> **Aim of the exercise**:
The needed output is the run of lines below from the one containing "1036x1165 pixels." through the one containing "Given: Click the ProfiNetComPort label", copied exactly and free of pictures.
(Records provided)
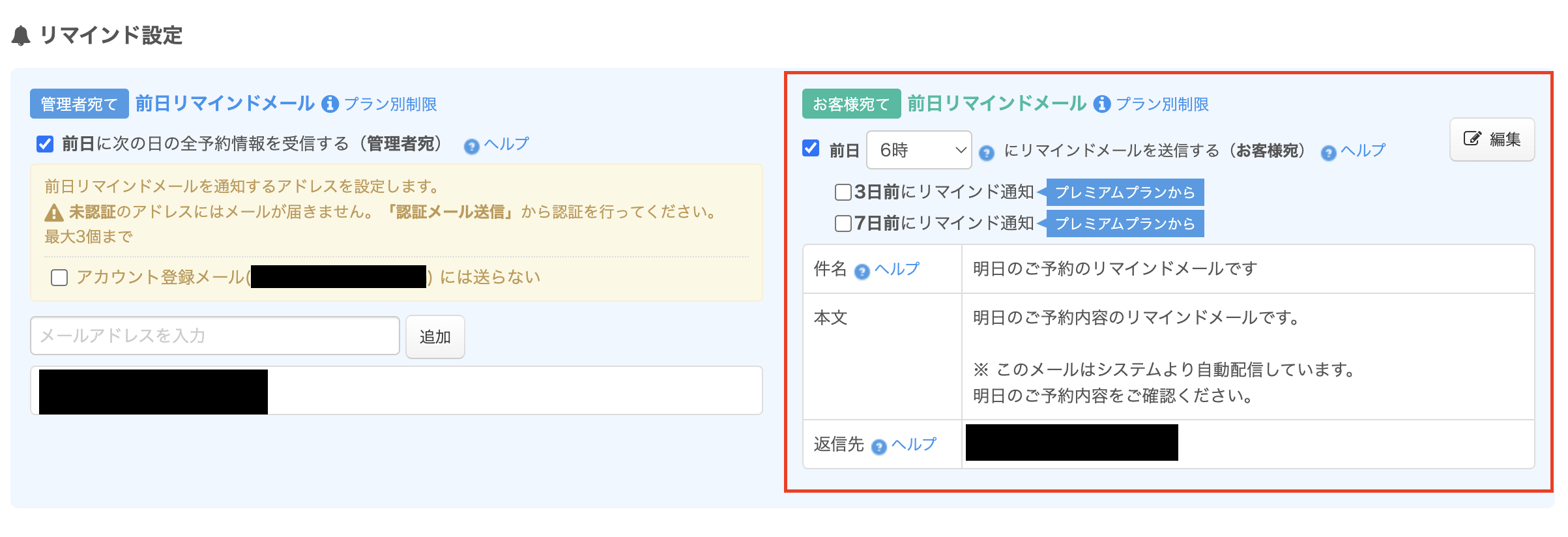1568x537 pixels.
Task: Open admin プラン別制限 link
Action: [390, 104]
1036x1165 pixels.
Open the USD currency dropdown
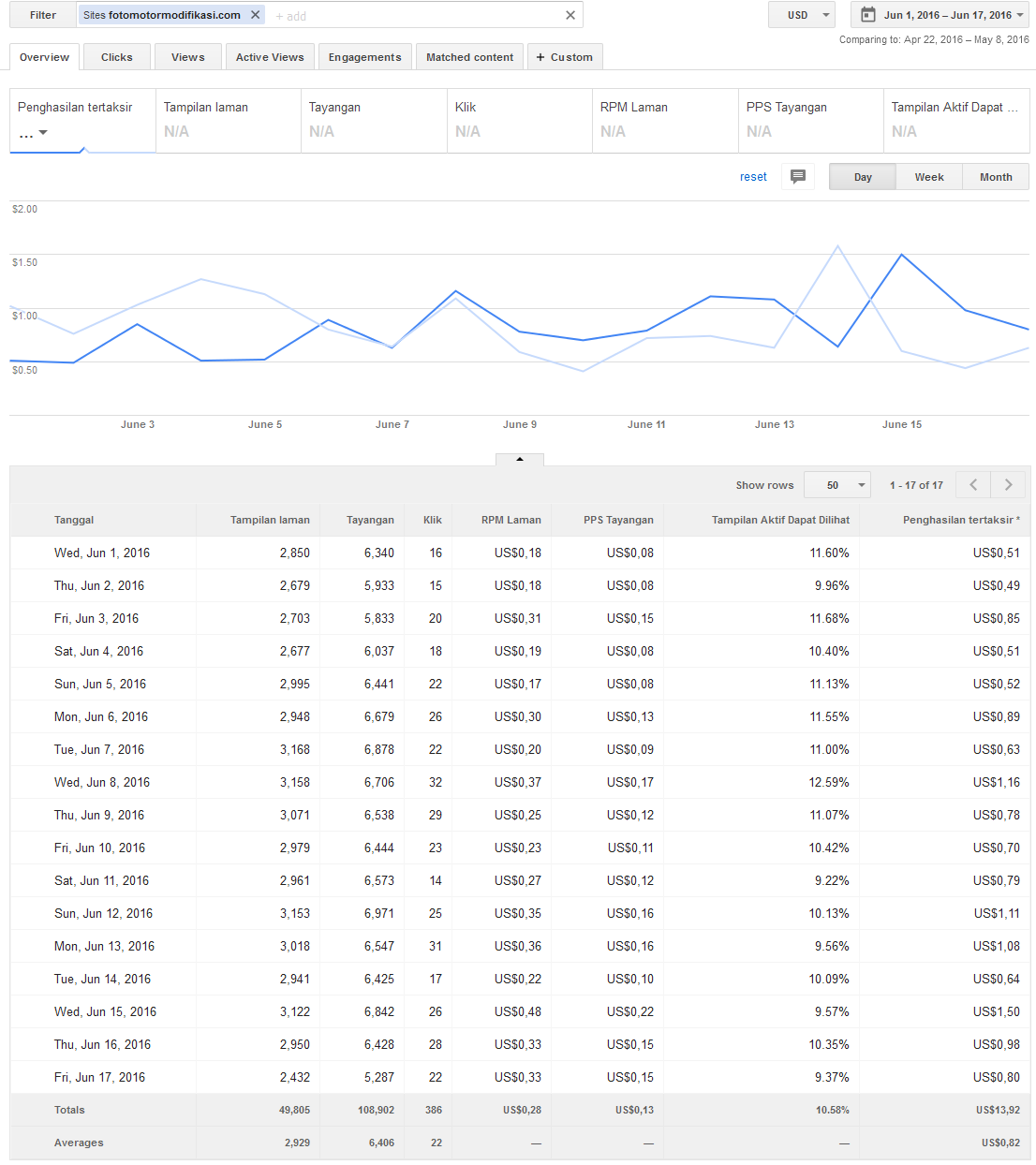pyautogui.click(x=802, y=15)
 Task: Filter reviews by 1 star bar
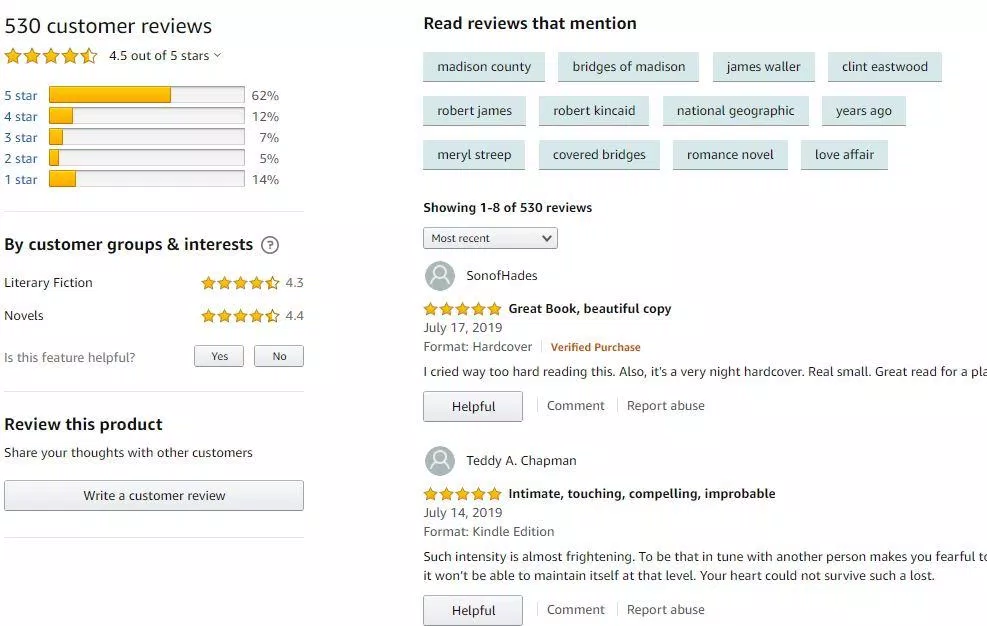pyautogui.click(x=146, y=180)
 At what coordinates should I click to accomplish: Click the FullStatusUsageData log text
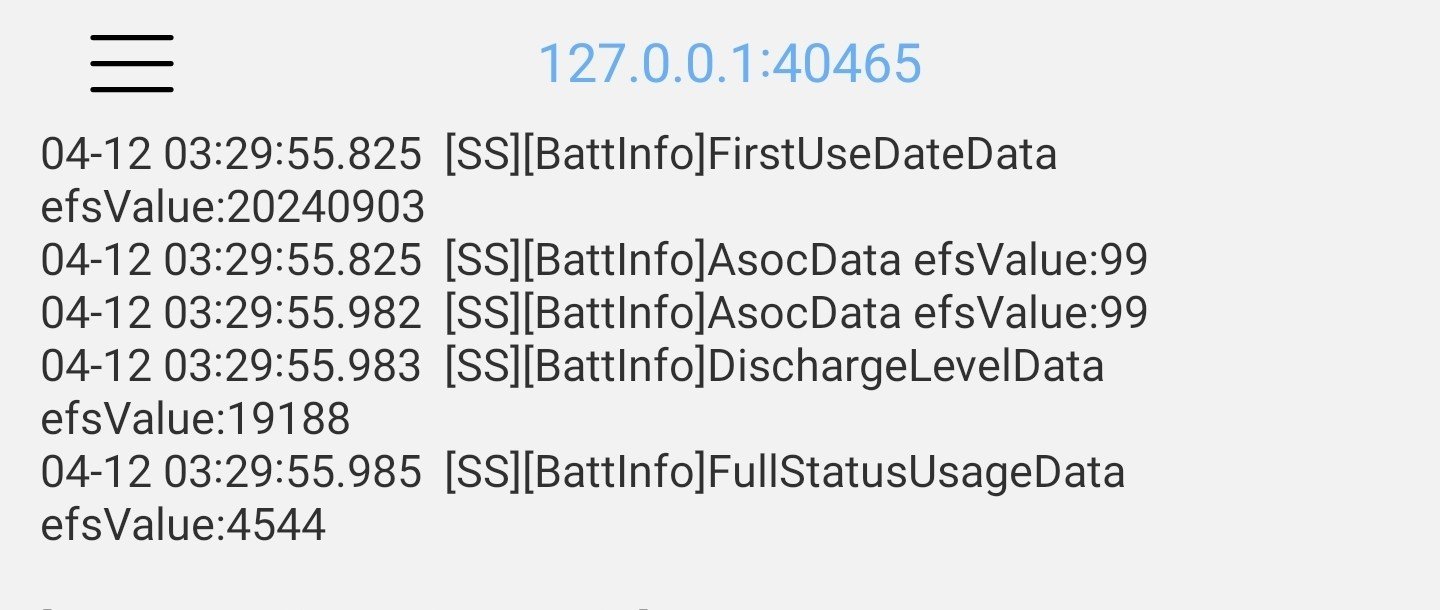[x=916, y=472]
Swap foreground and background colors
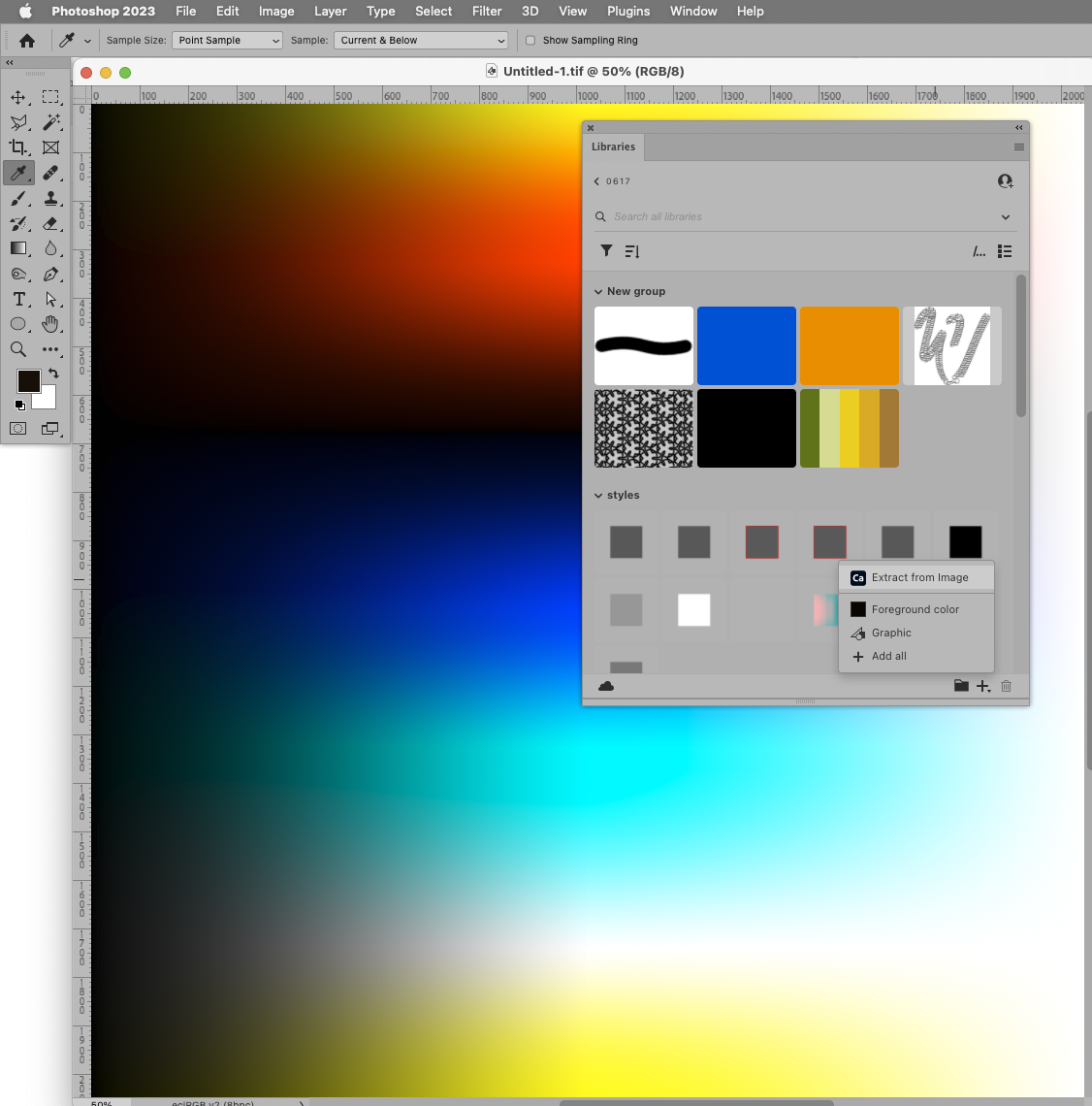 click(54, 373)
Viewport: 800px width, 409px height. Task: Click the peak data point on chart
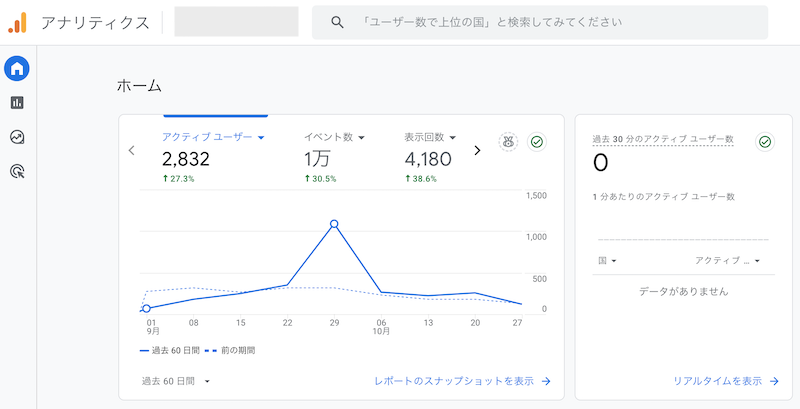click(334, 224)
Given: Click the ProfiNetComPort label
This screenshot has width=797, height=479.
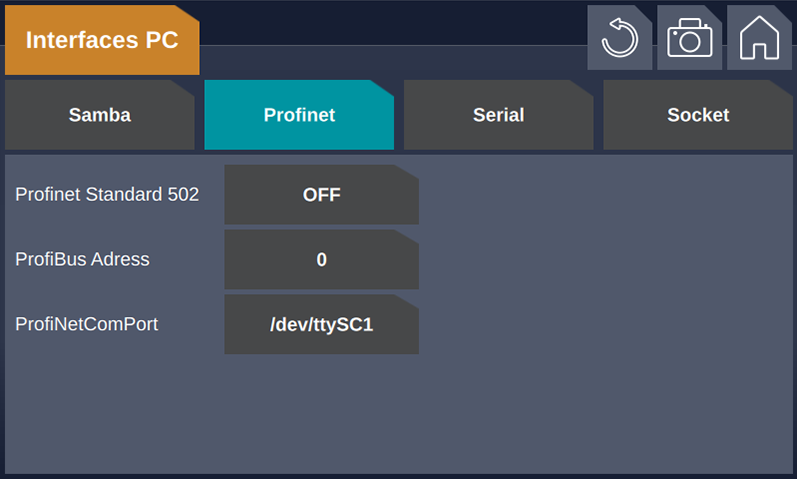Looking at the screenshot, I should coord(87,324).
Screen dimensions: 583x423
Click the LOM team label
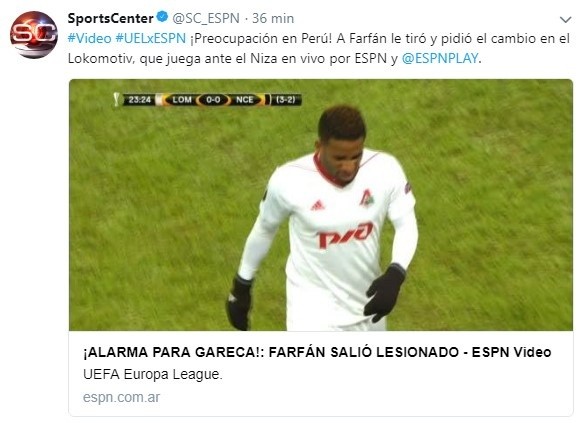pos(182,100)
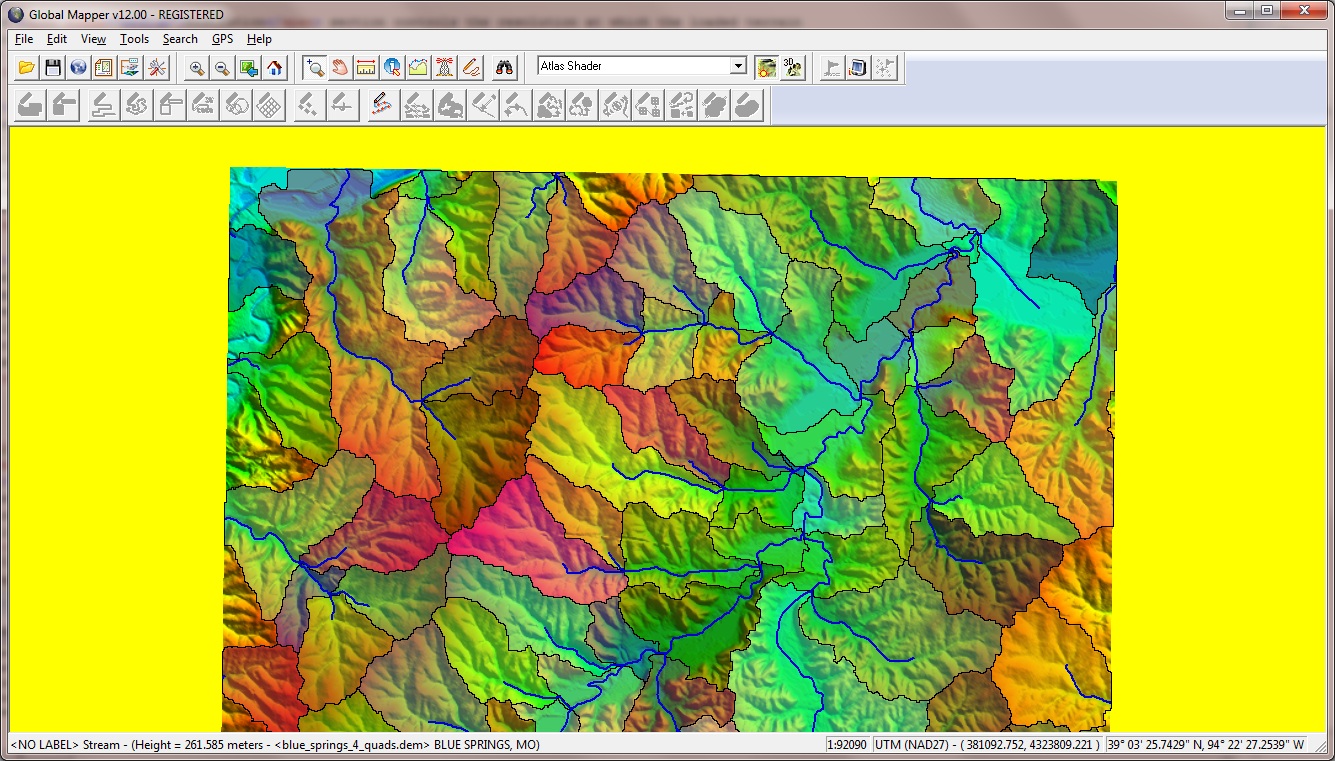Click the binoculars Search icon

click(x=504, y=68)
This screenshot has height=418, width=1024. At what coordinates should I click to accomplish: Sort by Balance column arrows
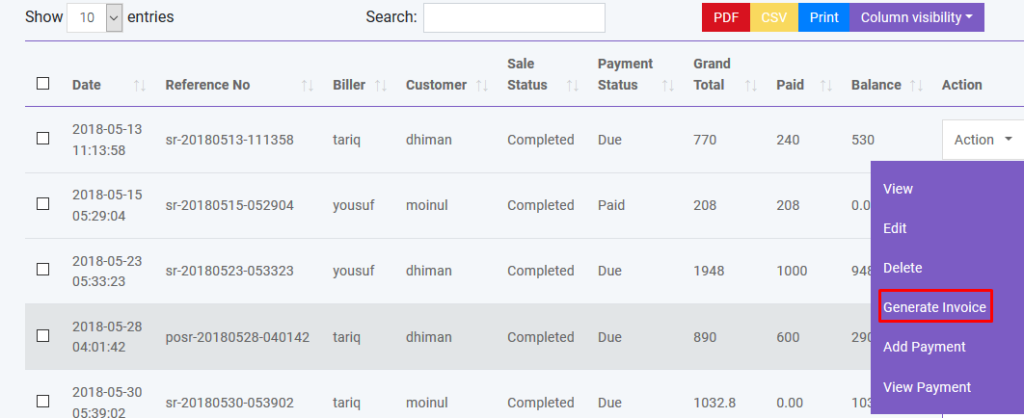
(End Records provided)
> **Output for this task**:
1036x1165 pixels.
Open the USD currency dropdown
pyautogui.click(x=802, y=15)
 Task: Filter reviews by 1 star bar
pyautogui.click(x=146, y=180)
 At what coordinates should I click to accomplish: Click the FullStatusUsageData log text
[x=916, y=472]
Swap foreground and background colors
 click(54, 373)
Viewport: 800px width, 409px height. Task: Click the peak data point on chart
click(334, 224)
Given: Click the ProfiNetComPort label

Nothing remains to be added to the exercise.